Bright poor pupils from lycées in deprived areas are to have the chance to study at the highly selective Institute of Political Studies in Paris without sitting the competitive entrance exam.
Richard Descoings, director of the institute usually known as Sciences Po, said the partnership he had agreed with seven lycees would democratise recruitment to the prestigious school. About 60 students a year, 15 per cent of the intake, will eventually be allocated places on the basis of an interview granted after recommendation by their lycee heads.
The lycées - four in the Paris suburbs and three in the Nancy area in northeast France where Sciences Po has a branch - are all situated in educational priority zones, disadvantaged areas where schools are given extra resources.

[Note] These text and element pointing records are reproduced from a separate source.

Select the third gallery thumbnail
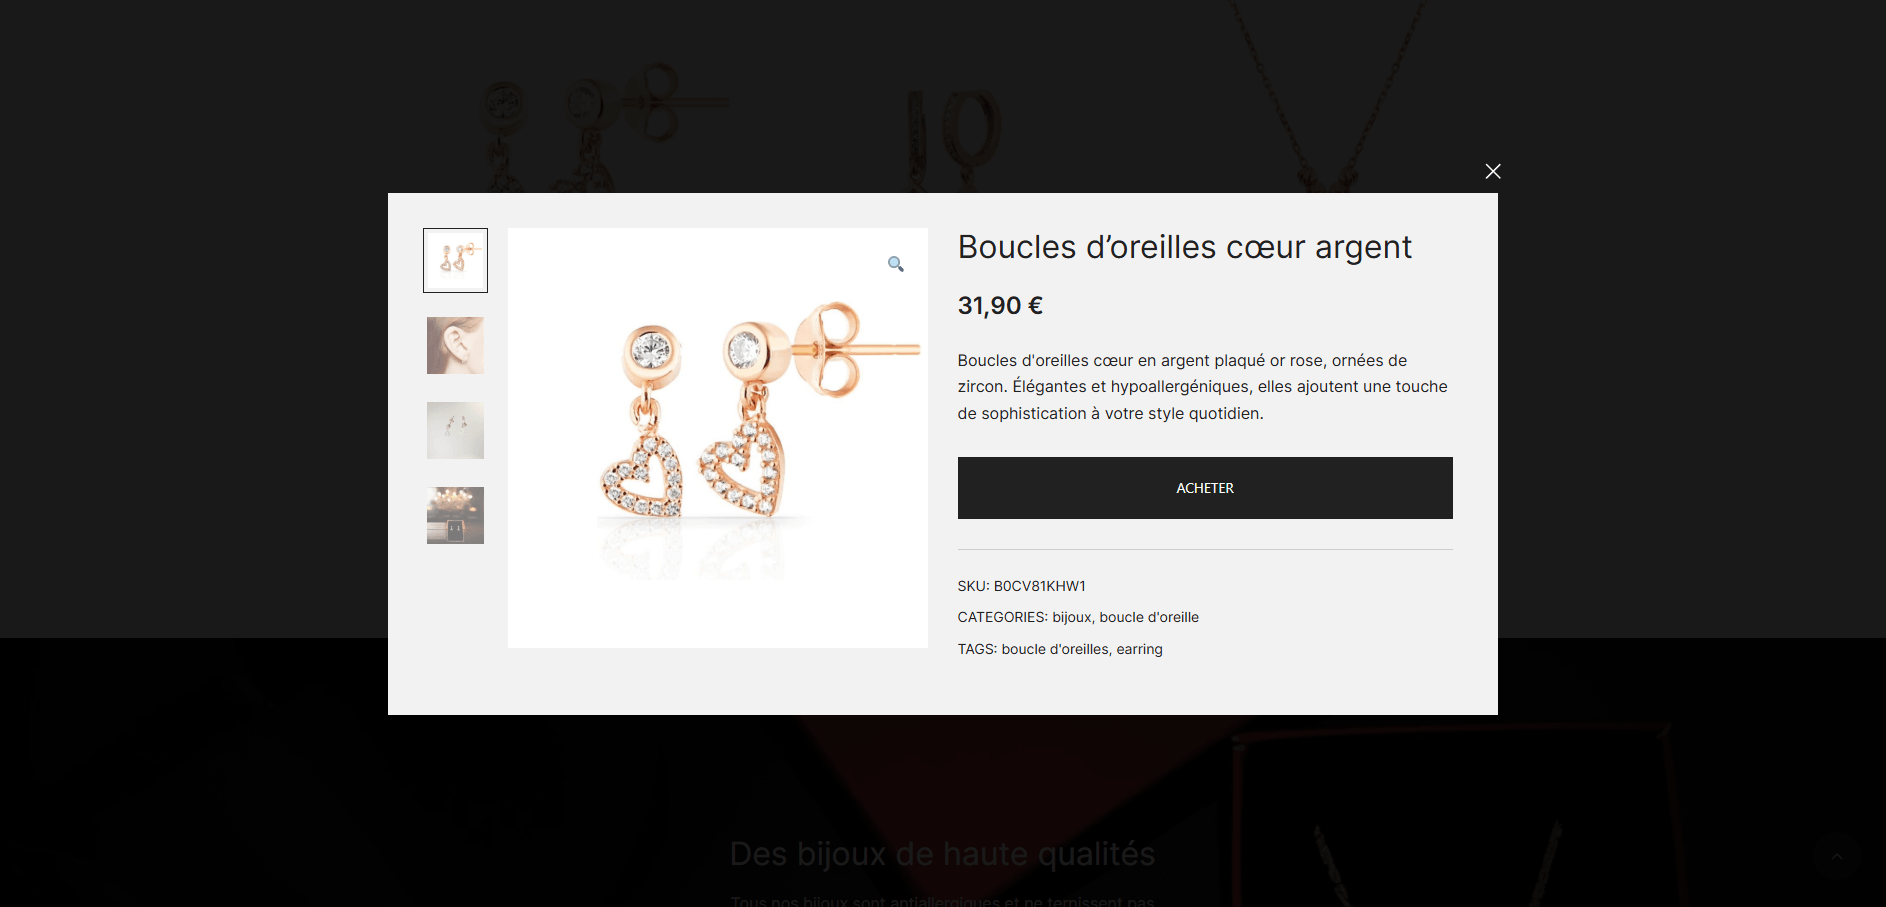 (455, 430)
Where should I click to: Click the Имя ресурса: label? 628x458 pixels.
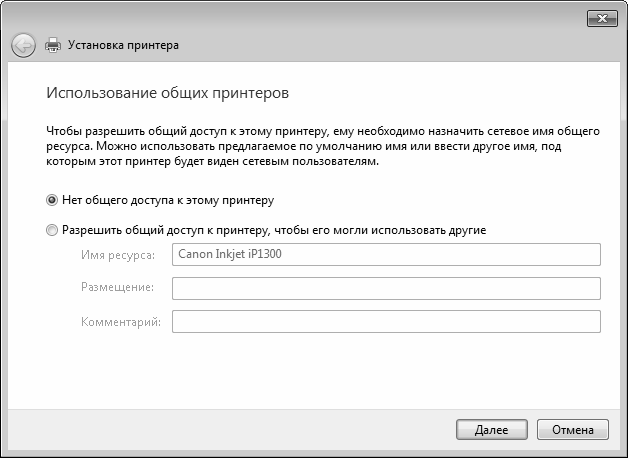click(117, 255)
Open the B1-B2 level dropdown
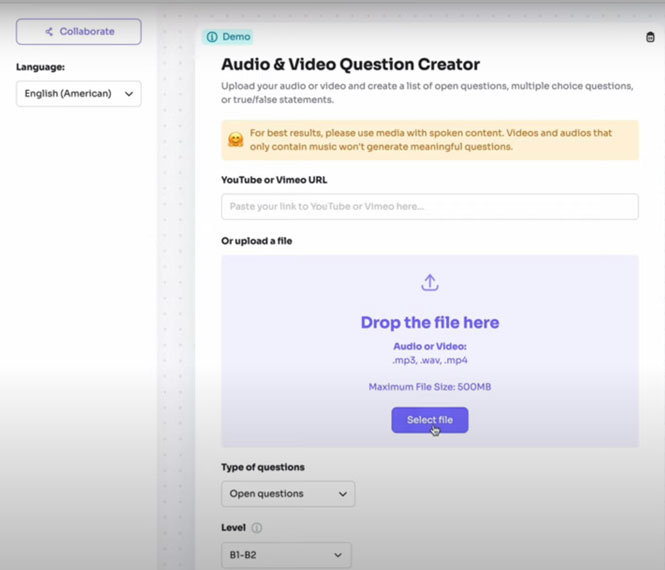 click(286, 555)
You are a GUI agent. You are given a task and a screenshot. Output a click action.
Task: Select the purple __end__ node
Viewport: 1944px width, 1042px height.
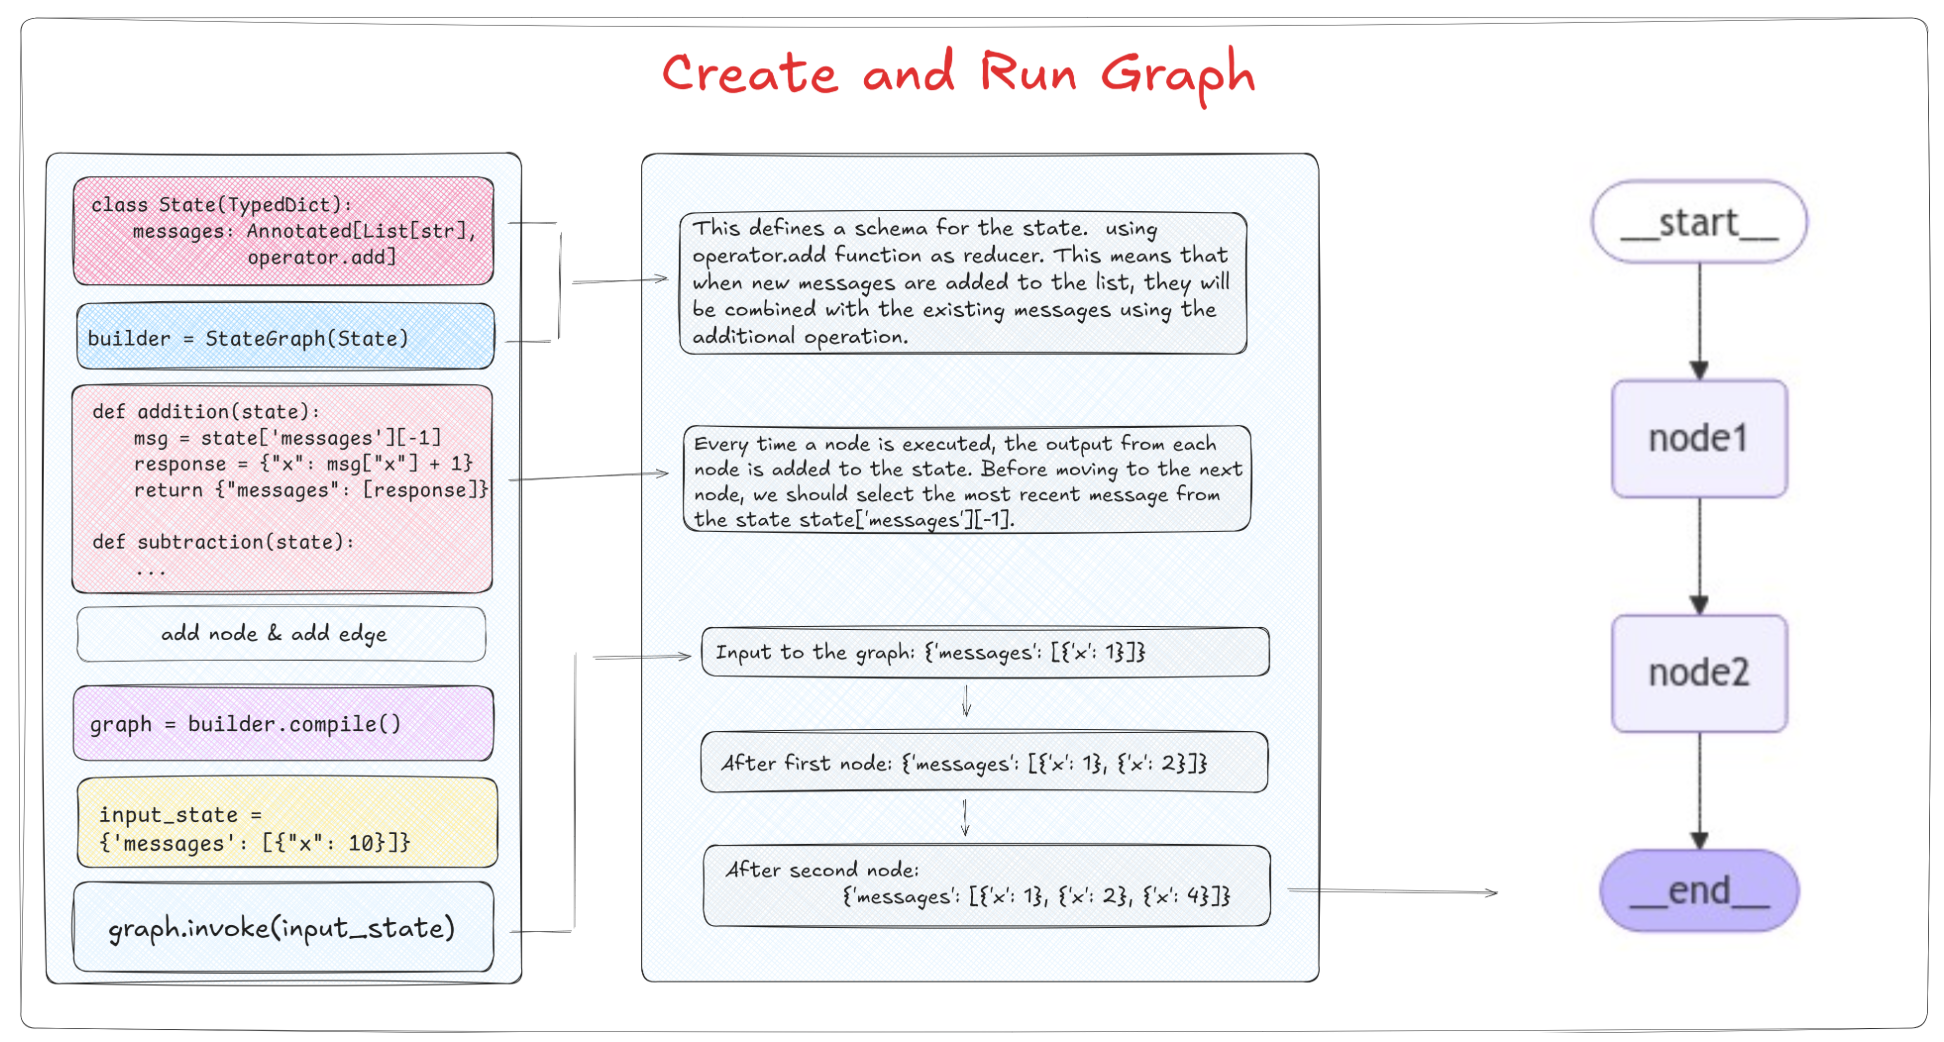(x=1699, y=890)
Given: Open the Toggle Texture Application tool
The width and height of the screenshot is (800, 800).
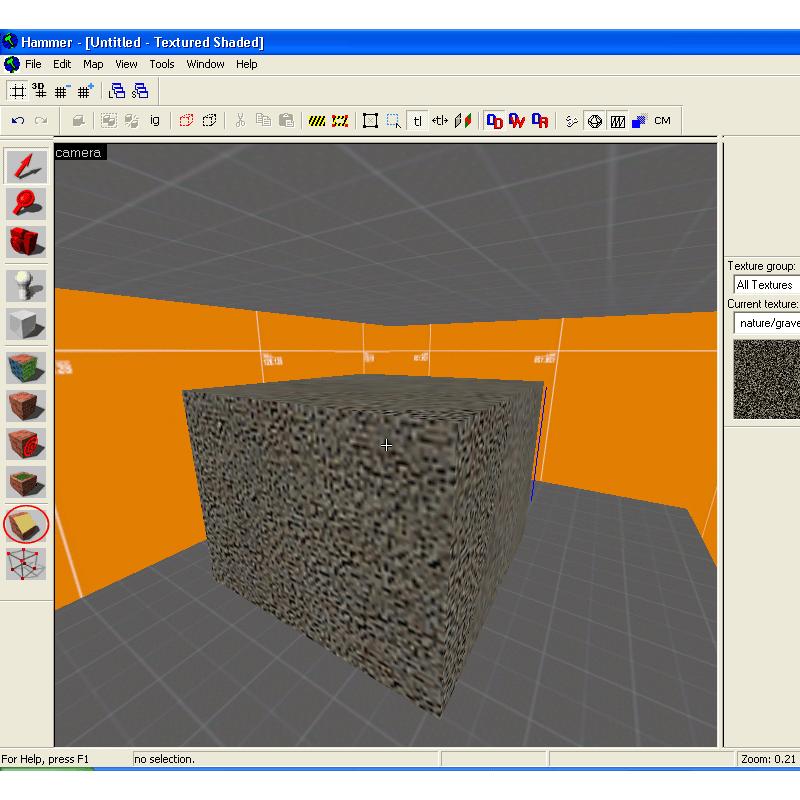Looking at the screenshot, I should coord(27,367).
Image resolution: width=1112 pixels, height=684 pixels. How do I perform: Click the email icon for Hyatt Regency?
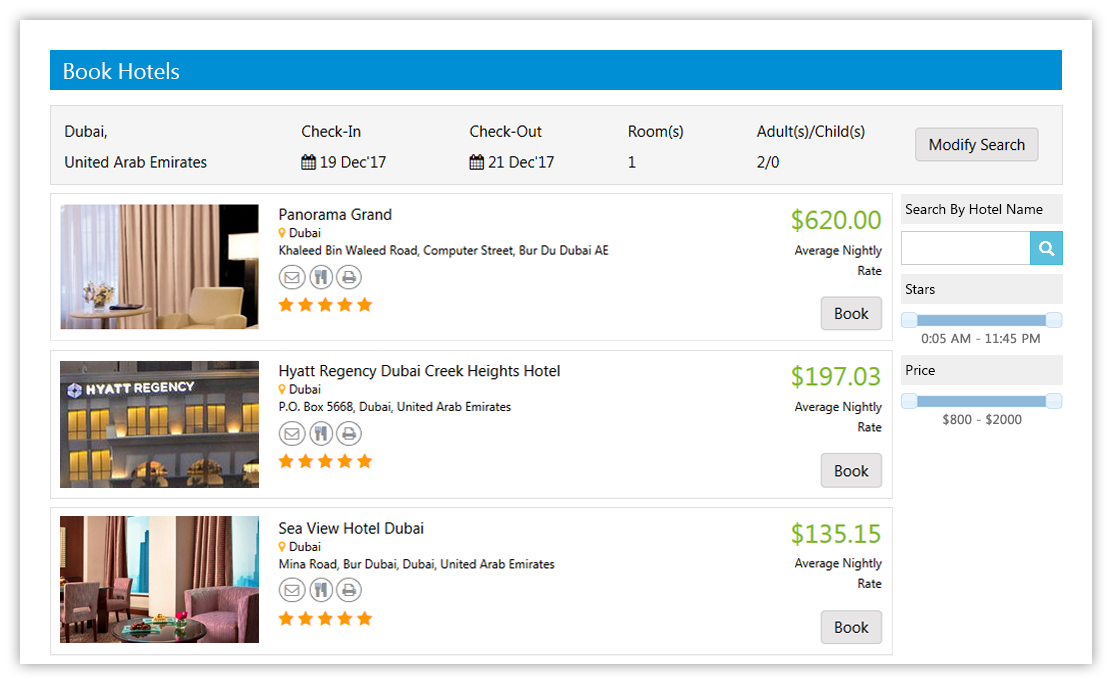291,434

Sciences Po no longer quite lives up to its traditional image as bourgeois and Parisian. A quarter of its students are foreign and most of its intake comes from the provinces. But over 80 per cent are still the children of senior managers, teachers or company executives, and only 4 per cent come from working-class families.
Graduates typically leave for employment in the higher echelons of public administration, research or business.
The institute admits in a report on exclusion that the usual method of entry, by competitive exam, reinforces social elitism. "The nature of this exam, with its essays on history, general culture and its language tests" favours pupils from professional families, and "it indicates a level and an appropriateness between a candidate and a test, but not a potential".
Mr Descoings denied that the new scheme offered "access at a discount". Methods of selection other than the exam already existed, he pointed out.
The scheme will start next autumn with the entry of about 20 students, and should run for at least the next ten years. Selection of candidates will start with a test set by the school, followed by an interview before a board of examiners at the institute.
Students from educational priority zones will receive specific educational support, a scholarship and a housing allowance.
The partnership comes as a welcome boost for the lycees in deprived areas. Their pupils tend to keep their sights low.
André Samuel Hadjouel, head of one of the lycées , said: "Despite baccalauréat results close to the national average and often higher, pupils' ambitions remain modest. Thanks to this project, pupils will be able to see that certain studies are not inaccessible to them and that their ambitions must not be curbed."